[Data for locating words and elements]
■ ■ ■ ■ ■

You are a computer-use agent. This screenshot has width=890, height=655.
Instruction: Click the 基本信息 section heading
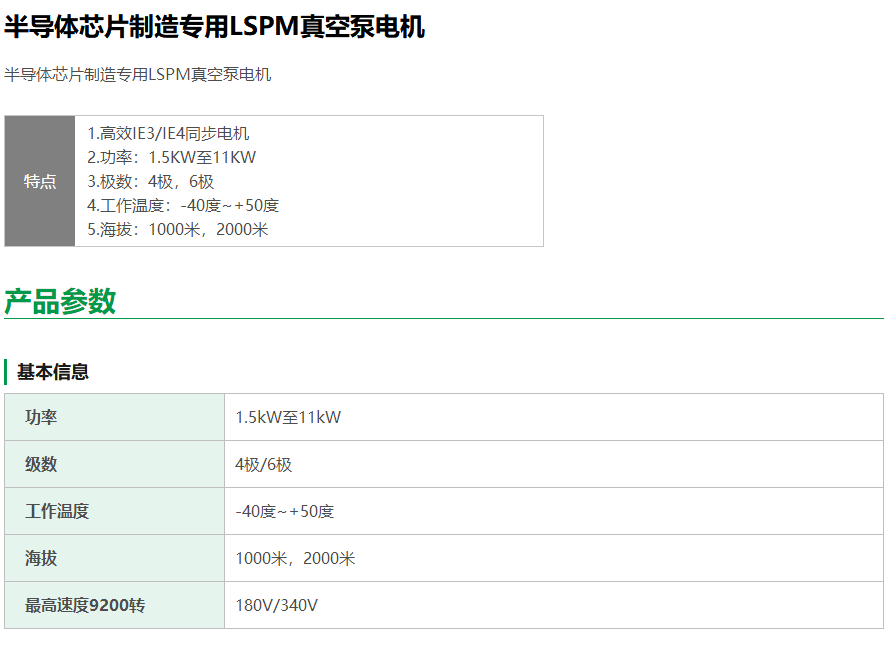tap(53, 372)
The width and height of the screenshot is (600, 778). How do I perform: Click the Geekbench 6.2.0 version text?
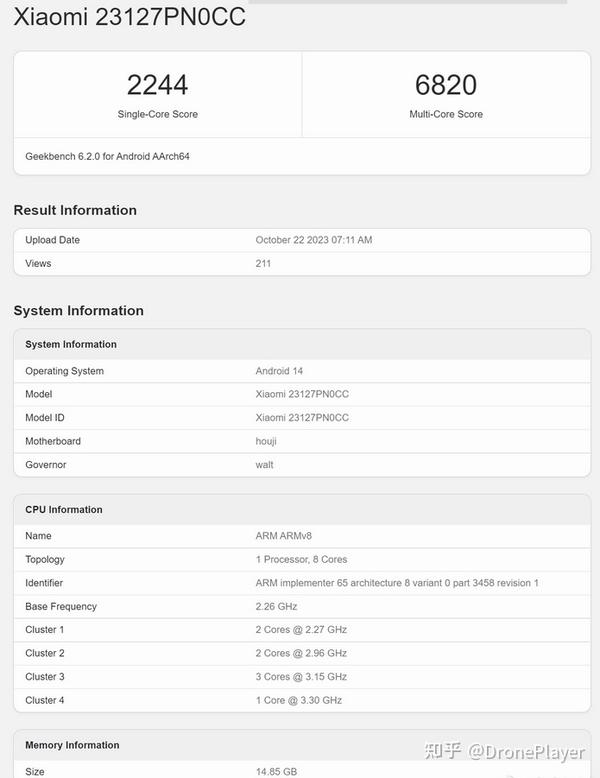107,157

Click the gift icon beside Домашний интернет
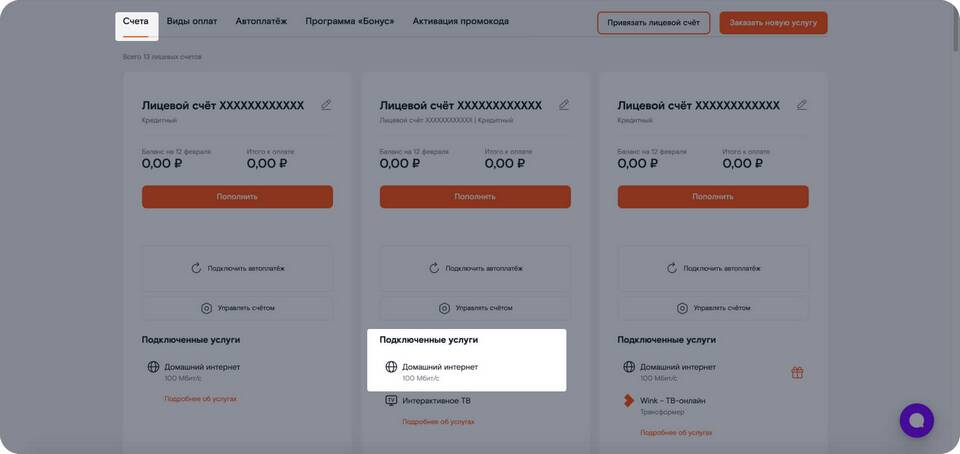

■ ■ ■ ■ ■

◆ Given task: Please lay out the data above as a Markdown table with the columns Row and Line, numbering each line and omitting blank ones. Leave the pictures out of the answer.

◆ Exercise solution:
| Row | Line |
|---|---|
| 1 | You are a computer-use agent. This screenshot has width=890, height=655. |
| 2 | Instruction: Click the 基本信息 section heading |
| 3 | tap(53, 372) |
| 4 | The width and height of the screenshot is (600, 778). How do I perform: Click the Geekbench 6.2.0 version text? |
| 5 | 107,157 |
| 6 | Click the gift icon beside Домашний интернет |